Enraban en silencio a sus cuartuchos enladrillados y con techos de colihues;
encendían un velón de sebo y se ponían a escribir versos nostálgicos, libros
profundos o artículos furibundos contra los tiranos empenachados y presuntuosos
que alardeaban en todas partes del continente en plena ensayología punzó.
Sarmiento por su parte, daba puñetazos, clavaba las uñas en el álamo de la mesa
en bruto y soltaba terno tras terno sanjuanino contra Rosas; contra Bello
clasicista y codificador; contra Lastarria, escritor y pensador, o contra
Jotabeche, punzante y nacionalista.
En cuanto a
panorama, Santiago no era lo corriente en los poblados indo barrocos de
entonces: balcones volados para ver el paso de las procesiones o de los
soldados victoriosos; plazoletas con una fuente o un pilón; rejas con un gajo
de palma bendita, más la Cañada, el puente del corregidor Zañartu y una que
otra torre con campanas de cobre coquinbano.
Ingresó a La Época, diario de un millonario del cual pudo ser el poeta, el
Horacio o el Propercio.
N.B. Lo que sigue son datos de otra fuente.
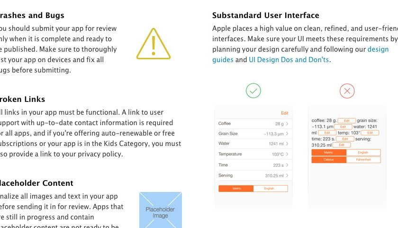Select Metric segment below the Serving row
Viewport: 398px width, 228px height.
click(236, 189)
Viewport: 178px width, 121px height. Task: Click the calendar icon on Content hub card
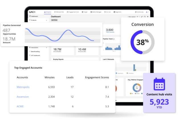159,84
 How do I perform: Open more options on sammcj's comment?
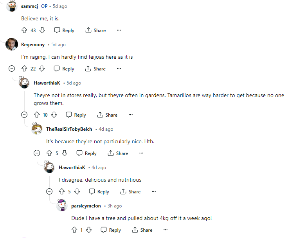point(119,30)
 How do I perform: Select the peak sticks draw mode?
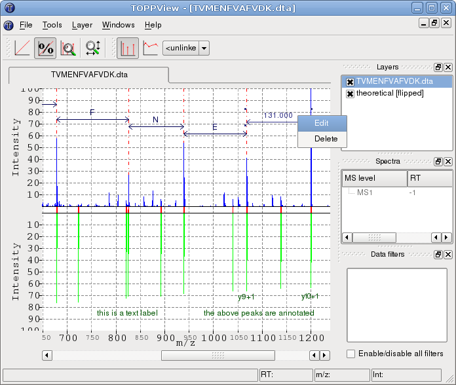point(128,48)
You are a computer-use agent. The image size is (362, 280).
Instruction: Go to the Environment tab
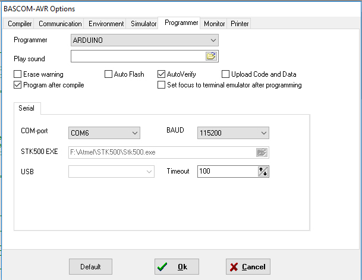(106, 24)

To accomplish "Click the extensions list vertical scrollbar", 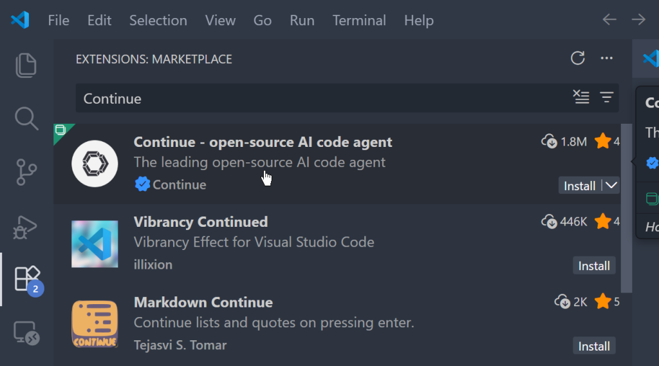I will [x=626, y=206].
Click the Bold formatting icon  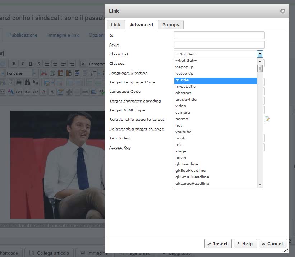click(14, 64)
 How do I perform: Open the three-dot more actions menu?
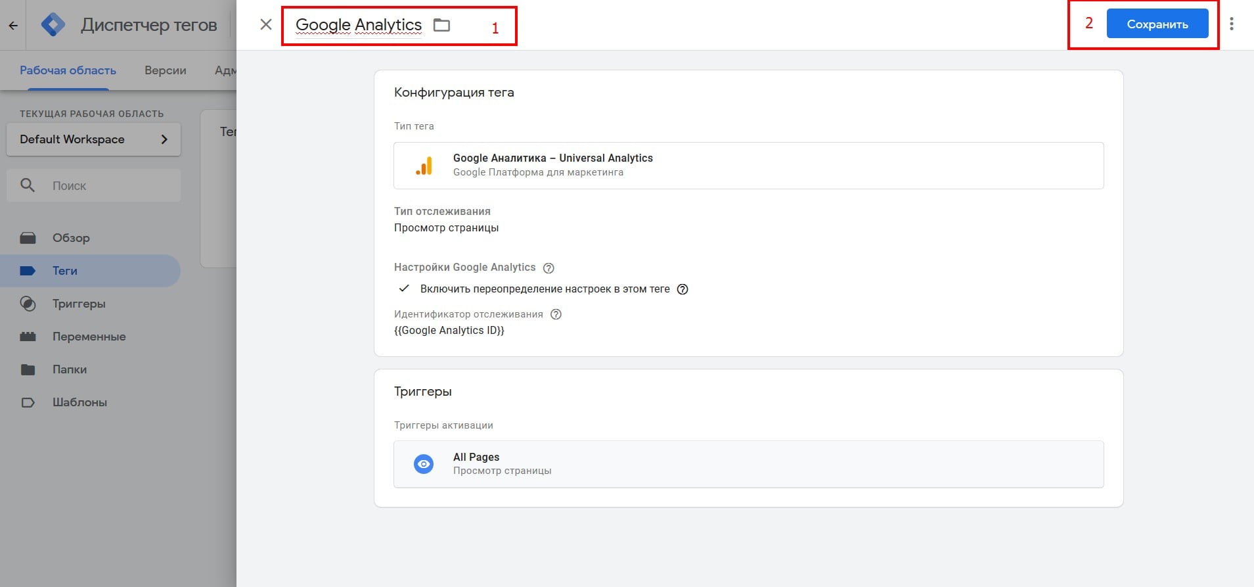coord(1231,24)
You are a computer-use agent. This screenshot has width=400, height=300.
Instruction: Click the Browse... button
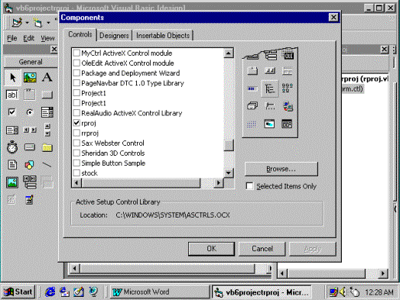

Pero en vez de Mecenas se encontró con el señor
Mac-Clure, director, que evidentemente le sirvió de modelo simbólico para el
célebre cuento en que el poeta toca el organillo bajo la nieve para entretener
a su señor, el rey burgués.
En La Época acampaba una especie de bohemia
de guante blanco que cenaba alegremente, es decir, en buena compañía en el
viejo restaurante Gage; que en las tardes se trasladaba en victoria arrendada
bajo los árboles polvorientos del Parque; que leía libro y diarios franceses y
que iba donde a M. Chopis, en los portales en que aun queda uno que otro
espejito y cegatón a admirar los primeros bronces Barvedienne llegados a
Santiago.
Rubén ingresaba al país cuando empieza a
sonar la plata del salitre y el Chile orgulloso y pobretón iba a pasar o pasaba
ya de la estrechez de pellegería (sic) en que creció a lo que te criaste a la riqueza y abundancia que
según Plutarco, moralista, corrompió a la misma Esparta después del triunfo
sobre Atenas.
El poeta estaba encantado con la ciudad;
pero crucificado sin tregua por la modicidad franciscana de la soldada que en
forma de cuentagotas o recibos a caja le suministraba Cartagena, administrador de
diario. Pero, a pesar de esa circunstancia molestísima y acaso para trascordarse momentáneamente de
ella, el poeta solía sumergir sus escuálidos recursos en el Santiago tenebroso
de los barrios excéntricos… Rodaba y se le creía perdido para siempre; pero,
afortunadamente, Ortiz, portero y baquiano, no tardaba en rescatarlo,
restituyéndolo, deshecho y arrepentido, a los pies de la Venus de Milo, que
presidía con impasibilidad parnasiana los salones de La Época.
Cursaba el tiempo a que alude en la epístola
en que se lamenta de lo amargo de su
memoria chilena.
Tenía entonces veintiún años y le temblaba a
las ánimas del purgatorio y al cobrador que lo urgía con la factura de su
levitón romántico, eventos en que se encomendaba, tanto a sus devociones de
creyente, como al contenido de la calabaza para el ron, importada por él desde
las faldas en ebullición del Momotombo y el Ometepe.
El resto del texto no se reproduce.